Thursday, August 21, 2008

Park Ranger Stan Jones


Park Ranger Stan Jones
by Doug Evans

During my many years of living in, growing up in, and working in Mount Rainier National Park, I was privileged and honored to know some of the finest people in the world. Each was special for his or her own personal and unique qualities and abilities. Some stand out in my memory for also being interesting and unusual characters. Stan Jones was one of these. Stan was truly a real character.

Stan entered on duty as a park ranger in March, 1945. He and his lovely wife, Olive, were assigned to NPS quarters #23. They were both vivacious friendly people and quickly became popular members of the Longmire community. Stan sported a perpetual broad grin, was frequently amused and chuckling. But, one thing did not please Stan: Pacific Northwest weather. Stan was born and raised in Douglas, Arizona, on the Mexican border, and yearned to get back to his beloved Southwest desert.

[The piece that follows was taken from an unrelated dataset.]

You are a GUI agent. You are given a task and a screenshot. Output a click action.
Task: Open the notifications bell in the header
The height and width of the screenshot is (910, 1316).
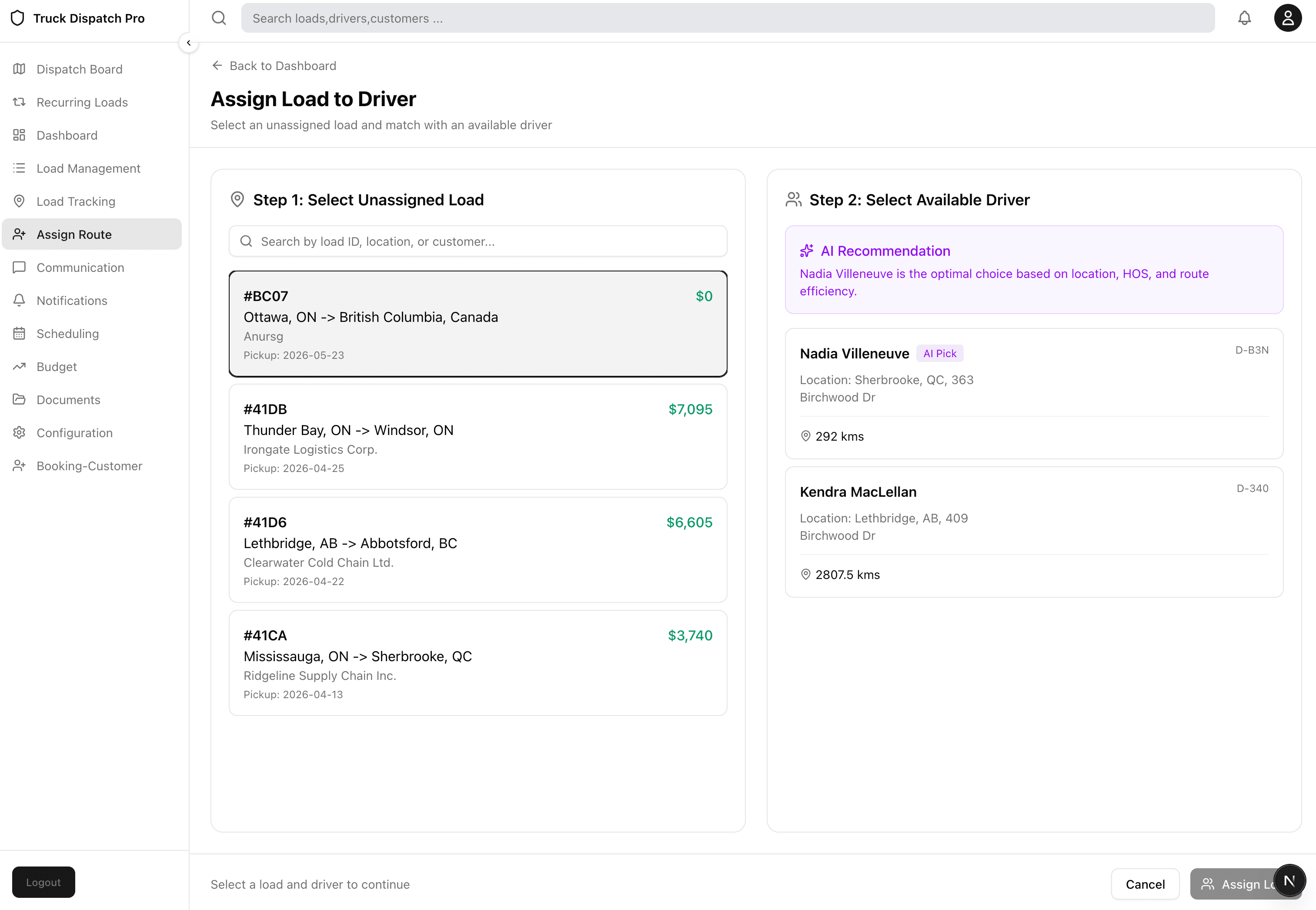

Stan’s great passion was country western music. Never shy, he always brought his guitar to social gatherings and, without encouragement, would begin to play and sing. Even though he could not read a note of music, Stan composed many of his own songs, including the lyrics. At these occasions, groups would often begin to disperse, politely drifting off to the kitchen or bathroom. Nobody seemed to appreciate Stan’s talents. But, this did not discourage Stan.

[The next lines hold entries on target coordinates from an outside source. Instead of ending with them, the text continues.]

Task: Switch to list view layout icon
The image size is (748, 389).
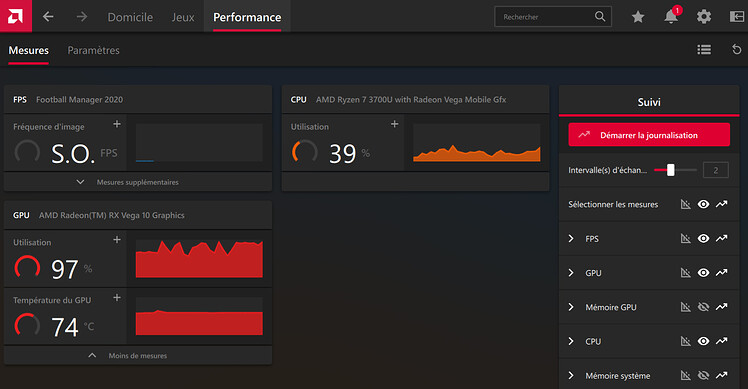Action: click(x=704, y=50)
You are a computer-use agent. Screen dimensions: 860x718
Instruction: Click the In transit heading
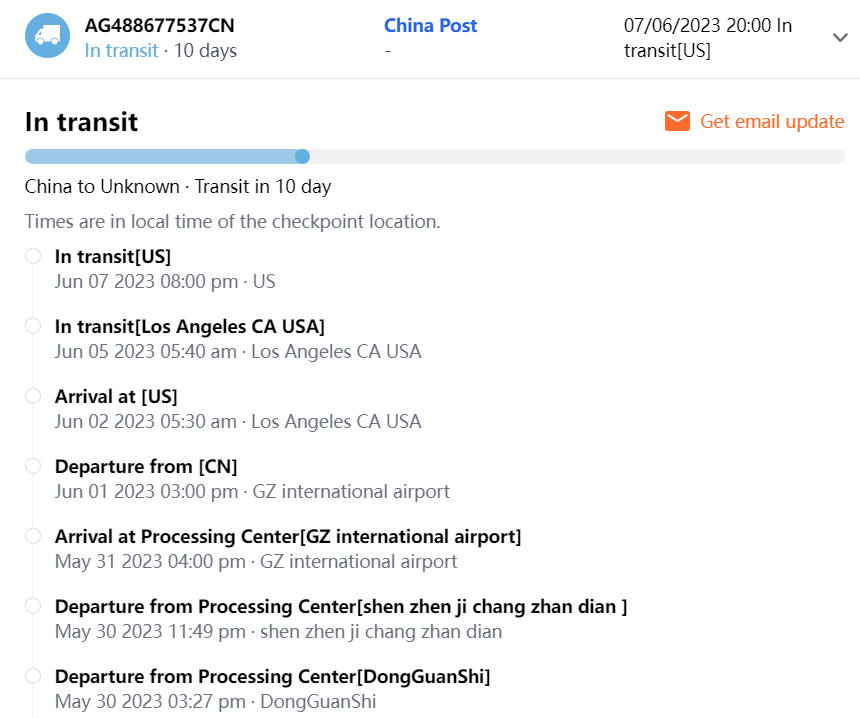click(81, 122)
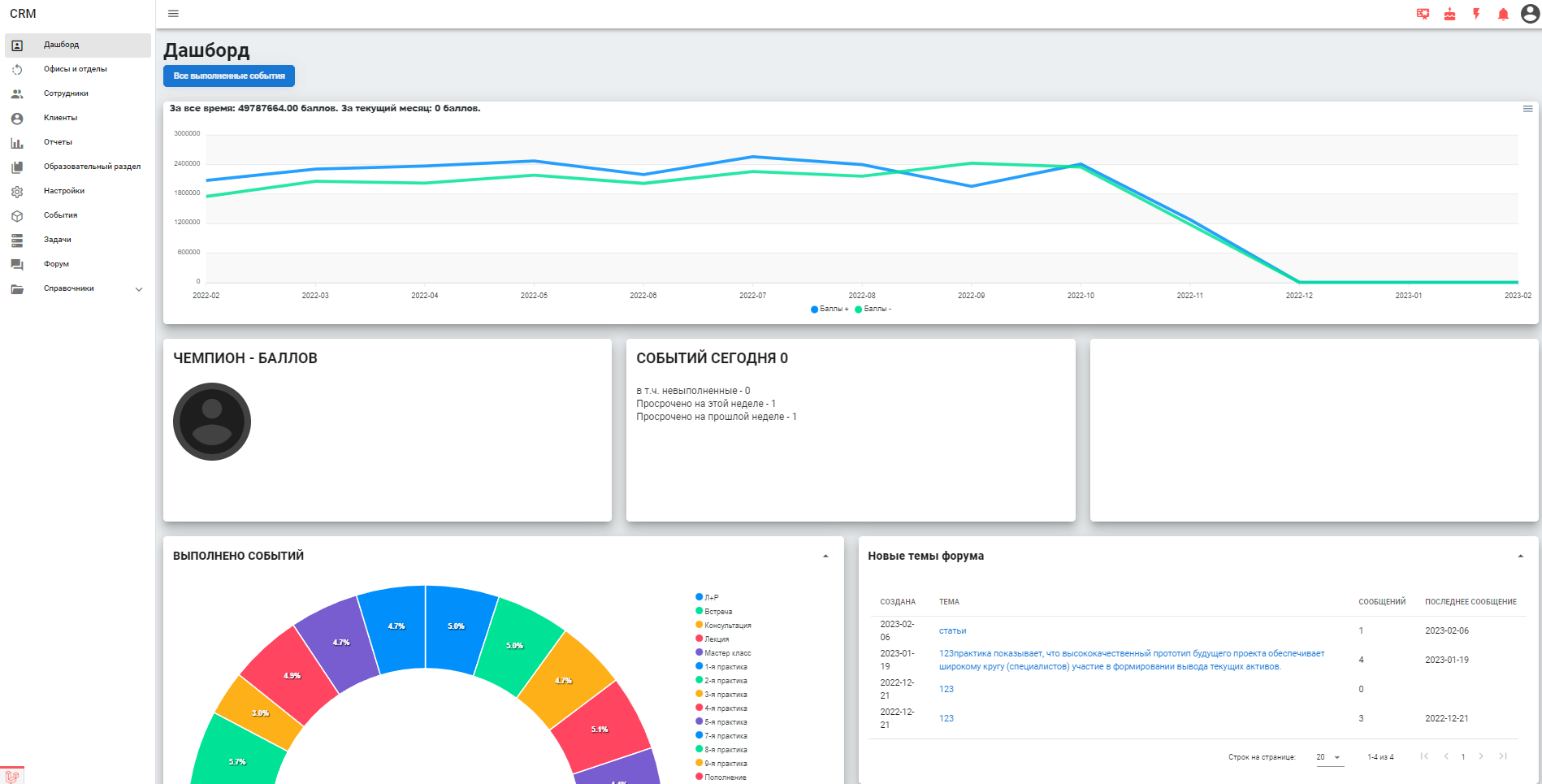The width and height of the screenshot is (1542, 784).
Task: Expand the Справочники sidebar section
Action: coord(78,288)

Before Christmas Stan organized the Longmire young folks to go caroling. We met in the back dining room of National Park Inn around the ancient upright piano to practice. Stan’s inability to read music was so total that he could not strike the first note on the piano to give us the proper pitch. So, obviously, his musical composing and performances were strictly by ear.

Finally the NPS gods smiled down on Stan and he was offered a transfer to Death Valley. He was ecstatic, he thought he was going to park ranger heaven. Once there, his habits didn’t change. One evening while on duty with a film crew from Hollywood, Stan immodestly pulled out his guitar to entertain the group. He impressed and amazed some of these folks by playing one of his own compositions: “Ghost Riders in the Sky”. Some from this group introduced Stan to the right people in Hollywood, and Stan’s NPS career was soon over. With hit recordings by stars like Vaughn Monroe, Sons of the Pioneers, Marty Robins, Johnnie Cash, et al, Ghost Riders was on top of the charts for many months. Finally Stan had found an appreciative audience. How wrong we at Longmire had been back in 1945.

That was just the beginning. Stan went on to write many songs for movies and to act in many of them: “Wagon Master”, “Rio Grande”, “The Searchers”, “The Horse Soldiers”, and many more. He acted regularly in the television series “The Sheriff of Cochise” and wrote many of the episodes.

In summer 1957, Stan returned to Mount Rainier while working on a new LP album, “Songs of the National Parks”. He came to our house for dinner one evening; we were living in quarters #23, the same house that he and Olive had occupied back in 1945. He brought his guitar, of course, and played his original version of Ghost Riders for us and some of his new songs for the National Parks album.

PHOTO: This snapshot was taken that evening in ’57 of Stan with my two children, Dan and Sue, and my younger brother, David.

Stan died prematurely in 1963 at age 49 and is buried in Douglas, Arizona. He was elected to the Western Music Association Hall of Fame in 1997.